▶ [TASK REQUIREMENTS]: Reproduce the records below, swapping every "Instruction" for "Command" and leaving all other text as it is.

▶ [RECORDS FOR THE EXERCISE]:
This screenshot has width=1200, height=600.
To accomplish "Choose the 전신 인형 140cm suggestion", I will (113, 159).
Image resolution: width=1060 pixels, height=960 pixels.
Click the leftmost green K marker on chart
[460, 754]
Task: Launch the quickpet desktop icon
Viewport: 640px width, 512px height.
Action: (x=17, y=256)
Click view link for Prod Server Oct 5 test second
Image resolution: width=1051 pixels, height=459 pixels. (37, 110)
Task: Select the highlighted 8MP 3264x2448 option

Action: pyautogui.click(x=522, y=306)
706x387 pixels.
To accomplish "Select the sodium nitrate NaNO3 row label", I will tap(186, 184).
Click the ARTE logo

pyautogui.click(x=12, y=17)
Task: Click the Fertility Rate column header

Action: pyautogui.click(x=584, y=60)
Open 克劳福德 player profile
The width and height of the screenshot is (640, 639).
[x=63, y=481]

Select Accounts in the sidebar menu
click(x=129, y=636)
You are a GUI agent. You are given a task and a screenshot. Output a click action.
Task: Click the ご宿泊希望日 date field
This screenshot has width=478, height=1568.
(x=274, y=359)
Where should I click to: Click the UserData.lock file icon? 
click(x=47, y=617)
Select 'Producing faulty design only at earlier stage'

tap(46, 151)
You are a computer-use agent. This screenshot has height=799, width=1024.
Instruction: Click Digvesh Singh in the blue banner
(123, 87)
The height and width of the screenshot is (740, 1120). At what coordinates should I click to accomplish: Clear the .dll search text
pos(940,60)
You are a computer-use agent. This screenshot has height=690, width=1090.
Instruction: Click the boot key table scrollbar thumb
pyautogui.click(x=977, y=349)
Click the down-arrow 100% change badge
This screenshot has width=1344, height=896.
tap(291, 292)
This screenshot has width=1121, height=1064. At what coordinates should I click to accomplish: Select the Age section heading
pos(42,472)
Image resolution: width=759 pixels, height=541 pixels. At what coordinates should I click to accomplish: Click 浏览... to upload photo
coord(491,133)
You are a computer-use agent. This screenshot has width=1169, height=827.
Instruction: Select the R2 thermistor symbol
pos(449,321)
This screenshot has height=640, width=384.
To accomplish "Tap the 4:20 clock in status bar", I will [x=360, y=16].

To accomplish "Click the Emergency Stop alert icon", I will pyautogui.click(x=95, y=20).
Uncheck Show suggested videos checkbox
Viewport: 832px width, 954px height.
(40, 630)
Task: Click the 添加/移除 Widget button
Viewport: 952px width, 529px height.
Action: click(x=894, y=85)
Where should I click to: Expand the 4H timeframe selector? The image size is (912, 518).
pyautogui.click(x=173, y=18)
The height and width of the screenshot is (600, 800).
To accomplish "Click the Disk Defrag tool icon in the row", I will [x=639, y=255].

▶ [EXERCISE OUTPUT]:
This screenshot has width=1200, height=600.
To accomplish "Choose the 전신 인형 140cm suggestion", I will (113, 159).
Image resolution: width=1060 pixels, height=960 pixels.
Click the leftmost green K marker on chart
[460, 754]
Task: Launch the quickpet desktop icon
Viewport: 640px width, 512px height.
Action: (x=17, y=256)
Click view link for Prod Server Oct 5 test second
Image resolution: width=1051 pixels, height=459 pixels. (37, 110)
Task: Select the highlighted 8MP 3264x2448 option

Action: pyautogui.click(x=522, y=306)
706x387 pixels.
To accomplish "Select the sodium nitrate NaNO3 row label", I will tap(186, 184).
Click the ARTE logo

pyautogui.click(x=12, y=17)
Task: Click the Fertility Rate column header

Action: pyautogui.click(x=584, y=60)
Open 克劳福德 player profile
The width and height of the screenshot is (640, 639).
[x=63, y=481]

Select Accounts in the sidebar menu
click(x=129, y=636)
You are a GUI agent. You are given a task and a screenshot. Output a click action.
Task: Click the ご宿泊希望日 date field
This screenshot has width=478, height=1568.
(x=274, y=359)
Where should I click to: Click the UserData.lock file icon? 
click(x=47, y=617)
Select 'Producing faulty design only at earlier stage'

tap(46, 151)
You are a computer-use agent. This screenshot has height=799, width=1024.
Command: Click Digvesh Singh in the blue banner
(123, 87)
The height and width of the screenshot is (740, 1120). At what coordinates should I click to accomplish: Clear the .dll search text
pos(940,60)
You are a computer-use agent. This screenshot has height=690, width=1090.
Command: Click the boot key table scrollbar thumb
pyautogui.click(x=977, y=349)
Click the down-arrow 100% change badge
This screenshot has width=1344, height=896.
tap(291, 292)
This screenshot has width=1121, height=1064. At what coordinates should I click to accomplish: Select the Age section heading
pos(42,472)
Image resolution: width=759 pixels, height=541 pixels. At what coordinates should I click to accomplish: Click 浏览... to upload photo
coord(491,133)
You are a computer-use agent. This screenshot has width=1169, height=827.
Command: Select the R2 thermistor symbol
pos(449,321)
This screenshot has height=640, width=384.
To accomplish "Tap the 4:20 clock in status bar", I will [x=360, y=16].

To accomplish "Click the Emergency Stop alert icon", I will pyautogui.click(x=95, y=20).
Uncheck Show suggested videos checkbox
Viewport: 832px width, 954px height.
(40, 630)
Task: Click the 添加/移除 Widget button
Viewport: 952px width, 529px height.
Action: click(x=894, y=85)
Where should I click to: Expand the 4H timeframe selector? The image size is (912, 518).
pyautogui.click(x=173, y=18)
The height and width of the screenshot is (600, 800).
To accomplish "Click the Disk Defrag tool icon in the row", I will [x=639, y=255].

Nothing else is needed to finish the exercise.